Categories
meta

Musing on audio/visual/motor brain

Just some notes to myself. We’re going to be doing some advanced shitty robots here, with Sim-To-Real policy transfer.

ENSEMBLE NNs

I had a look at merging NNs, and found this https://machinelearningmastery.com/ensemble-methods-for-deep-learning-neural-networks/ with this link as one of the most recent articles: https://arxiv.org/abs/1803.05407 – It recommends using averages of multiple NNs.

AUDIO

For audio there’s https://github.com/google-coral/project-keyword-spotter which uses a 72 euro TPU https://coral.ai/products/accelerator/ for fast processing.

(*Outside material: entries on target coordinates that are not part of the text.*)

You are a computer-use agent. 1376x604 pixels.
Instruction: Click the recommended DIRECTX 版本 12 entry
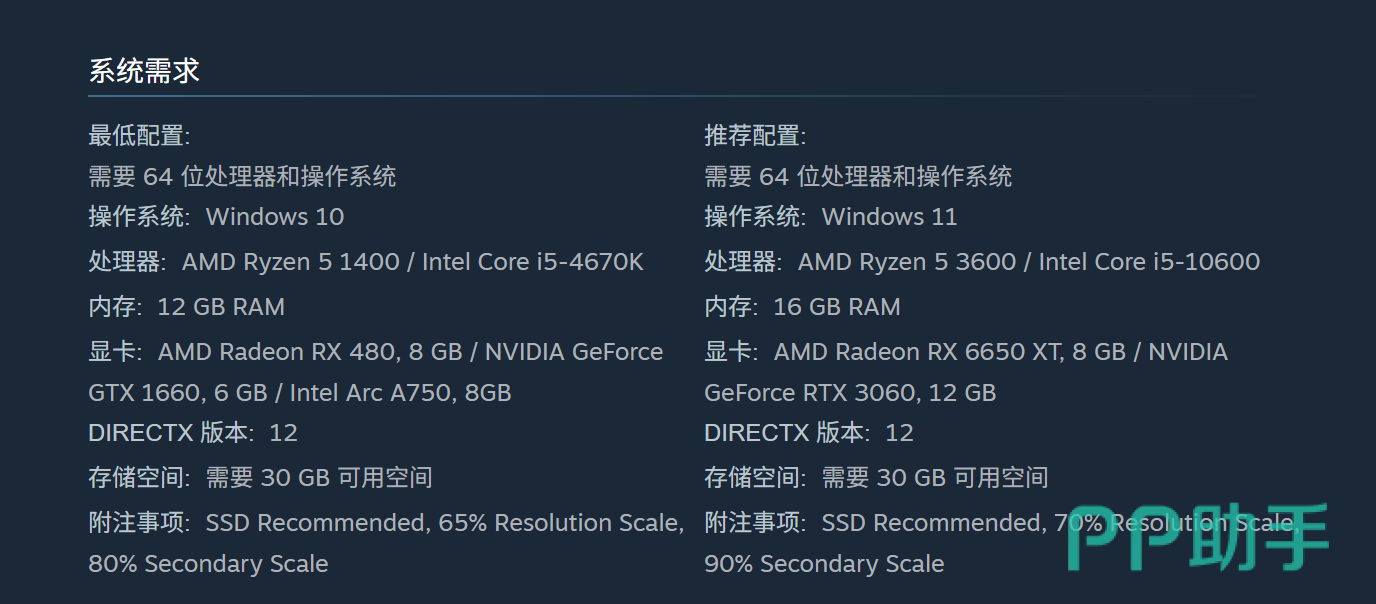click(x=809, y=433)
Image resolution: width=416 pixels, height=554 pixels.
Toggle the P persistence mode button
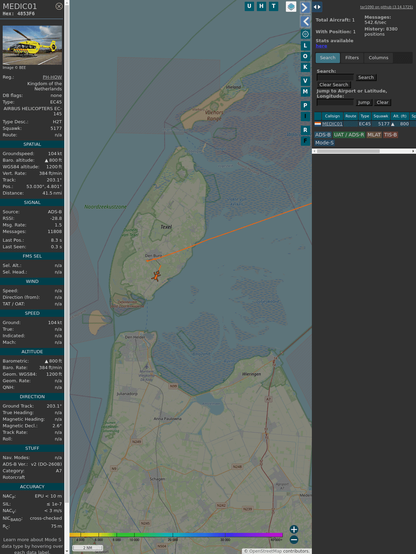point(305,105)
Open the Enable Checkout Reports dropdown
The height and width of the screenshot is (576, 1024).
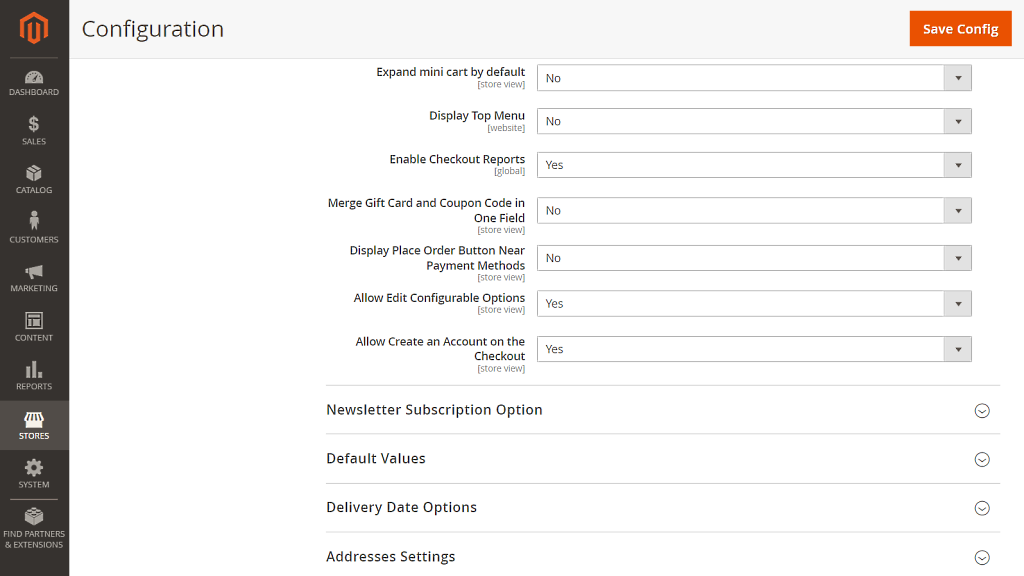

I’ve seen convolution network style NNs on spectrograms of audio (eg https://medium.com/gradientcrescent/urban-sound-classification-using-convolutional-neural-networks-with-keras-theory-and-486e92785df4) Anyway, it’s secondary. We can have it work with an mic with a volume threshold to start with.

MOTION

Various neural networks will be trained in simulation, to perform different tasks, with egg and chicken and human looking objects. Ideally we develop a robot that can’t really fall over.

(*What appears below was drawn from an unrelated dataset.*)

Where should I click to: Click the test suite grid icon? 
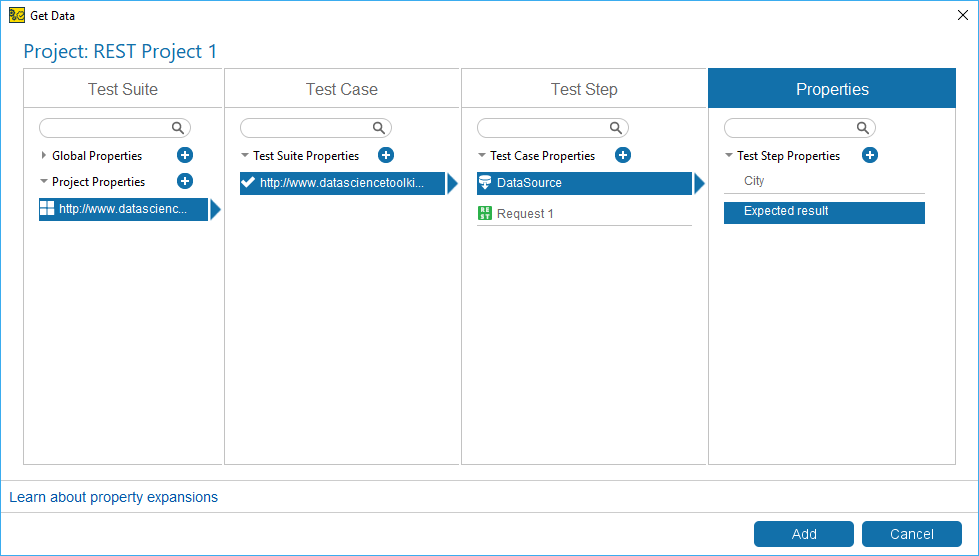(47, 209)
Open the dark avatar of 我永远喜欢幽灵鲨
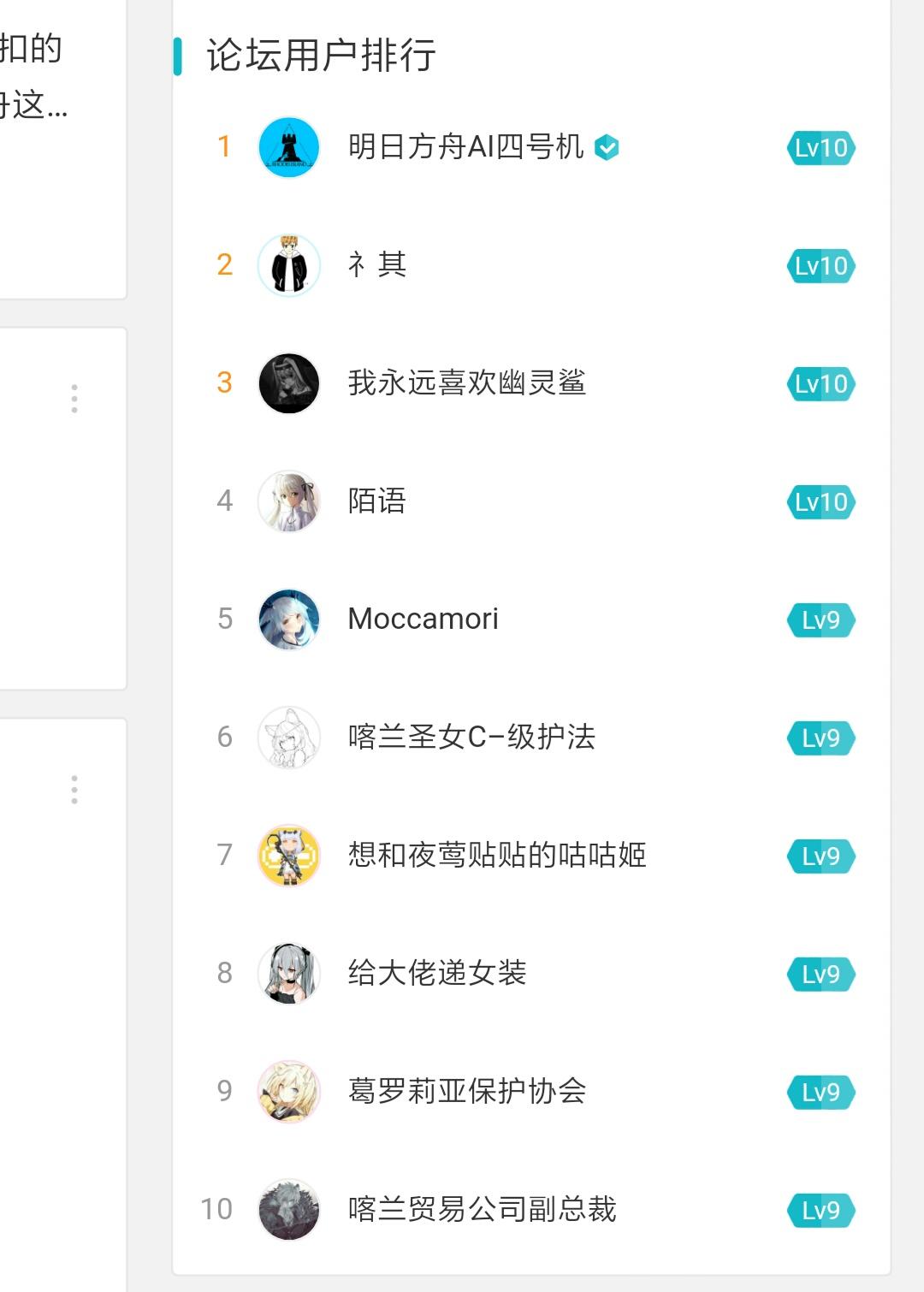This screenshot has height=1292, width=924. [289, 383]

We need to decide whether we’re giving it spacial awareness in 3d, using point clouds maybe? Creating mental maps of the environment?

VISION

Convolution networks are typical for vision tasks. We can however use HyperNEAT for visual discrimination, here: https://github.com/PacktPublishing/Hands-on-Neuroevolution-with-Python/tree/master/Chapter7

But what will make sense is to have the RPi take pics, send them across to a server on a desktop computer, play around with the image in OpenCV first, and then feed that to the neuro-evolution process.